→ **Selection**
>>>

Entitled “Collage as Cultural Practice”,
the conference will take place at the University of Iowa from
March 24-26, 2005. With confirmed speakers including Patricia R.
Zimmermann, Rosemary Coombe, Carrie McLaren, Mark Hosler, Lloyd Dunn,
Philo Farnsworth, Douglas Kahn, Craig Baldwing, Xmena Cuevas,
Steev Hise, Stephen Perkins, and many others;
the get-together promises to be a real barn-burner:
Collage as Cultural Practice seeks to examine interventionist
collage practices in all media, with an emphasis on the social,
political, and legal implications of this method of appropriation.
The conference … will interrogate the political and social
dimensions of collage as a practice that enables oppositional
commentary across the cultural spectrum: from the leftist collages
of the Dadaists and the Situationists to the unauthorized use of
corporate trademarks, interventions by queer activists, and the more
recent flurry of Internet-distributed antiwar video collage pieces
that appropriate from the mainstream media in satirical ways. We
seek to bring together scholars of, and practitioners in, the media
of film and video, music, literature, visual arts and
beyond—putting together a series of panels, performances and
screenings, and an exhibition at the University of Iowa Museum of
Art on Interventionist Collage: From Dada to Negativland.
The Tape-beatles will perform an updated version of “Good
Times” at Shambaugh Auditorium on Saturday night, March 26.

<<<

→ **Material provided**
>>>

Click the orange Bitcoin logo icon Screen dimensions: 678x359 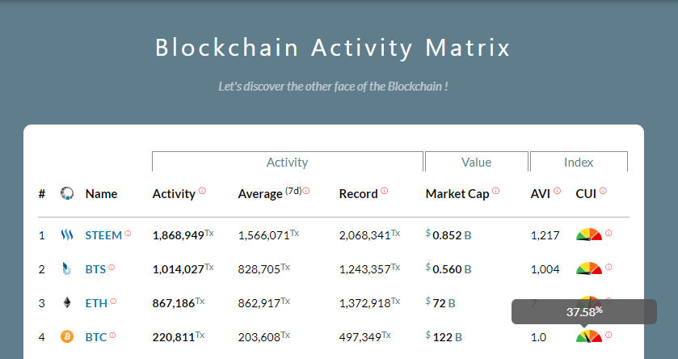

<<<

→ **Given instruction 1**
Does each statement agree with the conference announcement? Answer yes or no for each, quoting the deciding words. (a) The conference is held at the University of Iowa. (b) The Tape-beatles perform on Friday night. (c) The exhibition takes place at Shambaugh Auditorium.
→ **Given instruction 2**
According to the conference announcement, where will the Tape-beatles perform "Good Times"?
→ **Given instruction 3**
Pick up the conference announcement after its last sentence and keep writing.
The lines are separate material and have nothing to do with the conference announcement.

→ **Output 1**
(a) Yes: "the conference will take place at the University of Iowa from March 24-26, 2005."
(b) No: "on Saturday night, March 26."
(c) No: "an exhibition at the University of Iowa Museum of Art on Interventionist Collage: From Dada to Negativland."

→ **Output 2**
At Shambaugh Auditorium.

→ **Output 3**
The “Practicing Collage Artists” panel will include
Bradley Adita, Miekal And, Lloyd Dunn, and Kurt Heintz.
Conference registration is free. Watch these sites for details on
scheduling, etc., as it becomes available.
Collage as Cultural Practice site.
Interventionist Collage: From Dada to Negativland site.
The conference organizers are:
Rudolf Kuenzli - rudolf-kuenzli(at)uiowa.edu
Kembrew McLeod - kembrew-mcleod(at)uiowa.edu
Summer brings Tape-beatle Shows to Italy, Germany
As told in a recent IM chat between Heck and Dunn 2005-05-06, 12:49 PM
12:50 PM
DUNN: i’m here
DUNN: my icon is japanese, for no good reason
HECK: looks like an app icon
DUNN: a bit, DUNN: well,
HECK: I’m comfortable
HECK: I have my coffee
DUNN: i am hungry
HECK: Do you want to eat something first?
DUNN: i would need to go shopping
HECK: or we could just pace it, and answer and pose questions over the next hours
HECK: I’m still trying to send Jan a proposal
HECK: the dvd looks good by the way, thanks
DUNN: good.
DUNN: okay, i’ll ask a question and then go get some food.
HECK: good
12:55 PM
DUNN: So, John, tell me what’s in store for the Tape-beatles this summer.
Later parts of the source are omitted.